With Sébastien Betbeder's intimate 2 AUTUMNS, 3 WINTERS, Film Movement has another winner

Using narration -- and by this I mean a narrative voice-over -- in one's film is often seen as somehow "cheating," as though, since the filmmaker doesn't know how to show us, s/he has to tell us instead. That theory meets its match, and then some, in the recently released to theaters and now making its streaming debut tomorrow (on Netflix and elsewhere), 2 AUTUMNS, 3 WINTERS, the very unusual French film from Sébastien Betbeder. This movie is chock full of narration, beginning to end, as its characters face the camera in the midst of their activities to break the fourth wall and speak directly to us. What they tell us is smart, genuine, often deeply-felt and completely engaging.

I can't remember a movie that uses this much narration or does it this often. The effect is cumulative and quietly riveting. Because M. Betbeder, shown at right, intersperses these talk-to-us moments with more typical life-passing-in-front-of-us movie storytelling, we see all the characters from two standpoints: how they act in "normal" life, when they are being observed by others, and how they feel about themselves and their lives when they are "alone with us," as it were. This unusual combination results in our being able to view, understand and sympathize/empathize with these characters more completely, it would seem, that in movies of standard creation.

Of course, it is not simply this dual view we are offered that makes 2 Autumns, 3 Winters work so well. If it were, we'd be getting much more of this kind of movie-making, which Betbeder manages extremely well. The filmmaker also manages the details well -- what he selects to show and tell about these characters.
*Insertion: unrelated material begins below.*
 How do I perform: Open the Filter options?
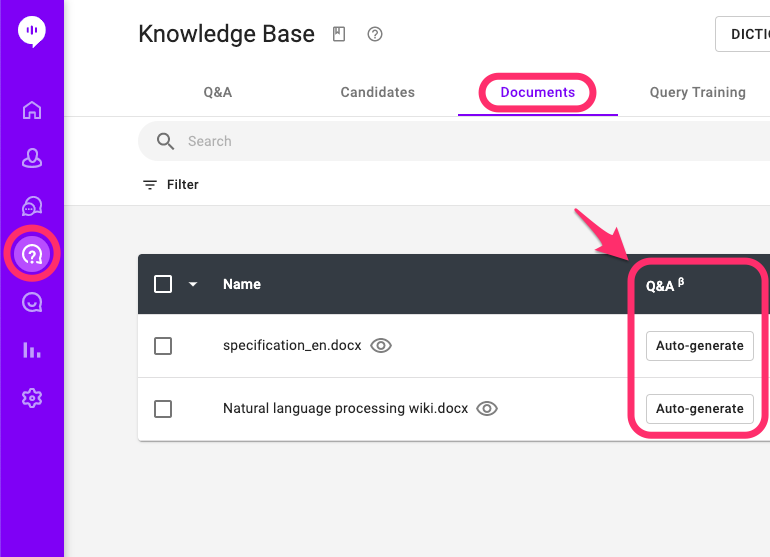point(171,185)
This is key, and the details we get here go to great lengths in making us care so much for our quartet of main characters, plus a few supporting ones tossed in for good measure (and further enjoyment).

The main characters here are the man, Arman, played by Vincent Macaigne (shown two photos up, of A World Without Women: click and scroll down) and the woman, Amélie  (Maud Wyler, above), who first meet while jogging in the park, are attracted to each other, but only slowly heed that attraction.

The second couple (Benjamin and Katia), younger, are portrayed by the adorable Bastien Bouiillon (above) and Audrey Bastien (whew: There area lot of bastiens connected to this movie, including its director!). We see our couples together and separately, in times of trouble and delight. And we come to know them and their lives remarkably well.

There's a scene during a mountain hike in which Amélie suddenly breaks into tears and sobs. How we learn more about this, over time, via narration and action, offers the kind of complex look at things that we seldom get at the movies. Even so, and with all these complexities, human character still remains something of a mystery, which is as it should be.

Scene after scene -- a mugging and maybe worse, a reunion with an old school chum, a family dinner, a possible suicide prevention -- is brought to beautifully imagined life (there is not a lifeless moment in the entire movie) and the overall effect is to make us more and more aware of the complications and haphazardness of our lives, even as we cling so hard to those we love most.

M. Betbeder has opened the door here to a new style of moviemaking. Because there are no car chases nor explosions, I don't think we need worry about this kind of film nosing out the more popular blockbusters. But, for those who are looking for adult fare, characters you understand and care about, and a quiet push on the ever-explaning creative boundaries, here is a movie for you.

2 Autumns, 3 Winters -- from Film Movement and running 92 minutes -- hits the street tomorrow, Tuesday, June 17, on DVD and streaming sources. Go for it.